How I Bounced Back After One Jaw-Dropping Week Changed Everything
How one brutal week upended my care team—and launched a turning point in my pain journey
In one week’s time, I lost my therapist, my physical therapist and nearly got booted from pain management. My pain was worse than ever. And with each kick in the figurative gut, my literal pain escalated.
Welcome to my world, as I share a little of what I did to deserve this (nothing!) and, more importantly, how I used these unfortunate situations to turn my pain around. (Take note, as this pain hasn’t taken a turn for the last three years!)

Let’s take a step back.
I have a chronic pain issue that hit an even more major flare-up 3 1/2 months ago. I’ve been living with 10/10 pain daily. Not all day long, but it hits 10/10 at some point during the day. Usually once the 10/10 pain is triggered, it is there for the day or at least until I lay down in bed for a few hours to give it a break.
This.
Is.
My.
Life.
Dodging the pain, acknowledging the pain, accepting the pain. It pretty much sucks, but I have to find a way to live with it day to day.
I’ve done my homework. I’ve read the books. I’ve seen all the doctors. I travelled to Rochester, Minnesota, to go to the world-renowned Mayo Clinic for answers.
Three and a half months ago, I had a follow-up video visit with my case manager doctor at Mayo, who said, “This must be a flare-up”. This flare-up never flared back down.
Therapy of the Mind
Mayo recommended Cognitive Behavioral Therapy (CBT). Another reputable source recommended Eye Movement Desensitization and Reprocessing (EMDR) and Pain Reprocessing (PRT) therapies. I looked for a therapist who can do all three. Turns out that was a tall order, so I shot for as close as I could get and found someone.
She coached me through different therapies. I uncovered some well-buried traumas from my past and was reminded of some more blatant ones.
She helped me understand why the simple act of getting in bed could result in 10/10 pain, when starting at 0/10 before getting into bed.
Former trauma victims do not enjoy time alone in their own heads. Even though I was getting into bed with my husband, the act of going to sleep is a solo act. Alone time in our heads, for trauma victims, means time to get anxious.
Even if a trauma victim does not remember what happened, or even that something happened, the body remembers. And this surfaces in the mind in the form of anxiety.
In my conscious mind, I have no qualms about my bed. I love my bed and I love my husband who sleeps next to me in my bed. Again, it’s my unconscious mind that knows about the past that connects with my body.
Tricking My Mind
As a result of this newfound knowledge, I took new actions to see if I could convince my unconscious mind that I do feel safe now:
Establish a regular bedtime. I was not always good about this in the past. Another symptom, I found out, of trauma victims. We tend to avoid going to bed for the reasons mentioned above.
I love reading and I love reading in bed. I try to get into bed earlier than my husband and the dogs so I can relax with a good book before lights out.
I got a cozy blanket for myself for my side of the bed. My husband has no interest in a blanket on the bed, outside of our comforter, let alone a “cozy” one. This is a win-win for me. I get the cozy blankie all to myself. The blanket is another way that I’m taking care of myself in a space that I want to feel safe, both consciously and unconsciously.
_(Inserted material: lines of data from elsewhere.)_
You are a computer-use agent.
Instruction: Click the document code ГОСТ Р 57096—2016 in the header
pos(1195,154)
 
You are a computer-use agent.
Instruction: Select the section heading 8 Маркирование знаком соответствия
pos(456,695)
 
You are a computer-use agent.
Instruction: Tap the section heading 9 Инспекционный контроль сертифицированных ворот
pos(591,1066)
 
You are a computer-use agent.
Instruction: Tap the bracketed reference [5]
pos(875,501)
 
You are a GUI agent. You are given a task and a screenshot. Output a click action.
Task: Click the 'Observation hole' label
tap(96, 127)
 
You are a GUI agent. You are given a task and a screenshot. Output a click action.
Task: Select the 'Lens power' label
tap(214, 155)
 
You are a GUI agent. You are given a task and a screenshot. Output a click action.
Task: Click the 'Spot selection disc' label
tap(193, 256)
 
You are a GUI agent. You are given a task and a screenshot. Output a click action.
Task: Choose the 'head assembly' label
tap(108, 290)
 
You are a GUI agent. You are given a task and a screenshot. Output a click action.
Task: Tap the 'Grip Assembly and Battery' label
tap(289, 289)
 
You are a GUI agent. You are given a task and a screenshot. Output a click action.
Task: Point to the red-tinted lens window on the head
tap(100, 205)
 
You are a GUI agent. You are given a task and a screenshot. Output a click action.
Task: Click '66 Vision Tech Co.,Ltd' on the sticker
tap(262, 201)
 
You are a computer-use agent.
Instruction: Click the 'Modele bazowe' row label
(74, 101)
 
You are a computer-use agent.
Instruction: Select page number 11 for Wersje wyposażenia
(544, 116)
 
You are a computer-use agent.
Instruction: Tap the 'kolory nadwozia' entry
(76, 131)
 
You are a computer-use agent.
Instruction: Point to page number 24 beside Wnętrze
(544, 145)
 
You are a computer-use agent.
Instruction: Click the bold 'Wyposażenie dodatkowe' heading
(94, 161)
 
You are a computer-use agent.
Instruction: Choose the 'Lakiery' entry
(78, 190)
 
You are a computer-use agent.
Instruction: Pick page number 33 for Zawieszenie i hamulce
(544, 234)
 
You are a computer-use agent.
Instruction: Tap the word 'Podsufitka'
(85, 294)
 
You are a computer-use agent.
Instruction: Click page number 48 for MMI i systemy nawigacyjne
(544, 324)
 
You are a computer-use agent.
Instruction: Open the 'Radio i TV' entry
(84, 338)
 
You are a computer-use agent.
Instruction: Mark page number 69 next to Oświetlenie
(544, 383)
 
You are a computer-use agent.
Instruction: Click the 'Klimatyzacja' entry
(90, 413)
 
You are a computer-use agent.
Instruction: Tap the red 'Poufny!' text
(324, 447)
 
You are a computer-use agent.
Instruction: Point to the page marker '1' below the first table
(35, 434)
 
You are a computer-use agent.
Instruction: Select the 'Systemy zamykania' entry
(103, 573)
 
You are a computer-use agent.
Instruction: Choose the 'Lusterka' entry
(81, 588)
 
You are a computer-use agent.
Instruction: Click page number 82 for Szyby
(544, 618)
These techniques seem to help with both the nighttime routine and with pain getting into bed. Sometimes, my mind refuses to be tricked however. For example, let’s say I get a good head start into bed, by 45 minutes or so. By the time my husband and the dogs come up, I’m ready for one last trip to the bathroom before falling asleep. Lo and behold, I’m getting back into bed and there she is again. My not-so-friend friend, the pain.
All in all, I think I made some significant progress with this therapist. But at a certain point, it felt like our opportunity for progress ran out. Last week, we decided to pause our work together due to lack of opportunities to progress.
While I felt sad about this and wondered if there was more I could uncover with someone else, I did not see value in continuing to meet with this therapist. She did promise to send some names of other therapists that may be helpful for a second set of eyes on my situation.
Physical Therapy
I started seeing my pelvic floor physical therapist in January with weekly visits and corresponding weekly homework assignments from her.
Her therapies include manual treatment, stretches, red light, dry needling and only once I have the capacity, strength training. She is an immense proponent of red light therapy, which I’m still on the fence about. I want red light to be a solution and it’s a such a straightforward treatment. Just lie there and let the red lights do their thing.
The red light claim is that they use low-wavelength red and near-infrared light to enhance the mitochondria and produce ATP, repairing damaged cells and ultimately reducing pain. This process takes me back to chemistry, which was my worst class in high school! But now I want to understand it better.
All that said, using the red light once a week at PT sessions is insufficient for it to be effective. She has been encouraging me for a few months to find a low-cost red light solution for home use.
Red light sauna — sign me up!
I experimented first with a franchise chain that opened nearby. I was so excited to try this. I already pictured myself showing up twice a week at my private sauna studio.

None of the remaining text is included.